» **GIVEN DATA**
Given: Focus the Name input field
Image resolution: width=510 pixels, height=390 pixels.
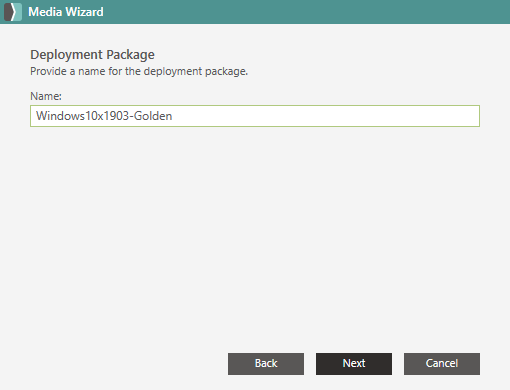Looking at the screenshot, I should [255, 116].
---
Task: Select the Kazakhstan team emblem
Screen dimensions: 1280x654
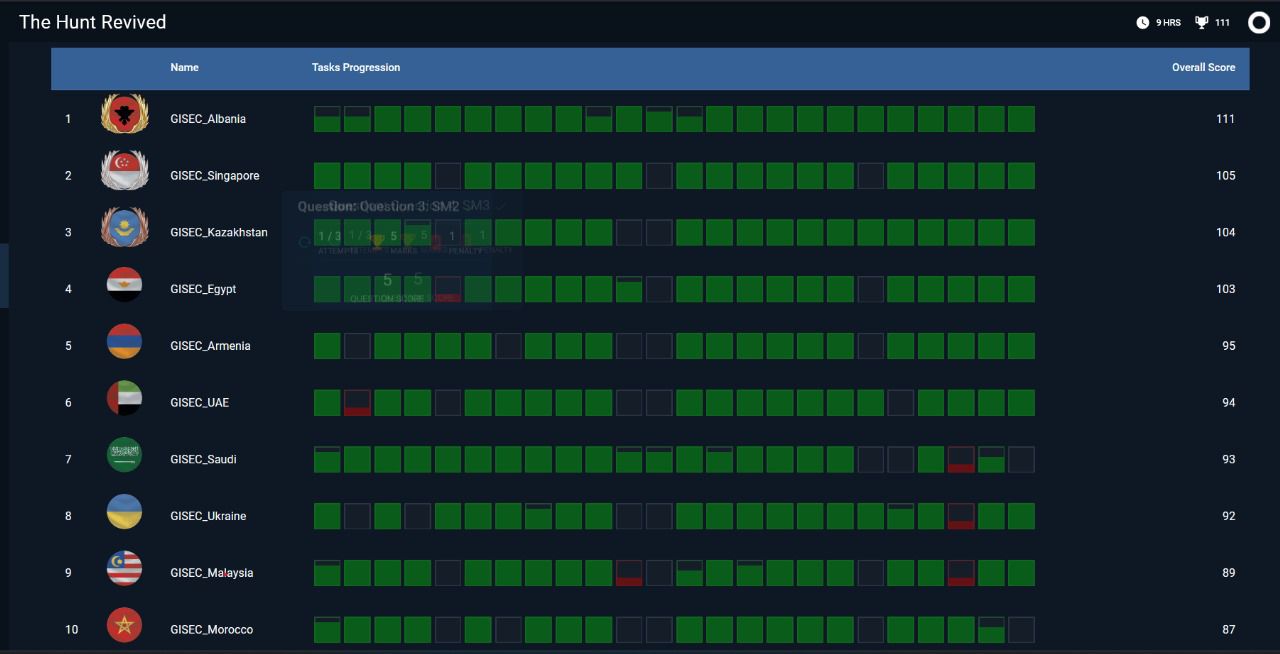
---
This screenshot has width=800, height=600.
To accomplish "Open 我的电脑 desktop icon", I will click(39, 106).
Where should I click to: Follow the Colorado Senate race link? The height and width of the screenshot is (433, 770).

» **CHALLENGE**
Could you write out the items from the line containing "Given: Focus the Name input field" through the line containing "Looking at the" with "input field" swapped for "text box", everything else unchanged and the pictures left out?

» **FINISHED EXERCISE**
Given: Focus the Name text box
Image resolution: width=510 pixels, height=390 pixels.
Looking at the screenshot, I should [255, 116].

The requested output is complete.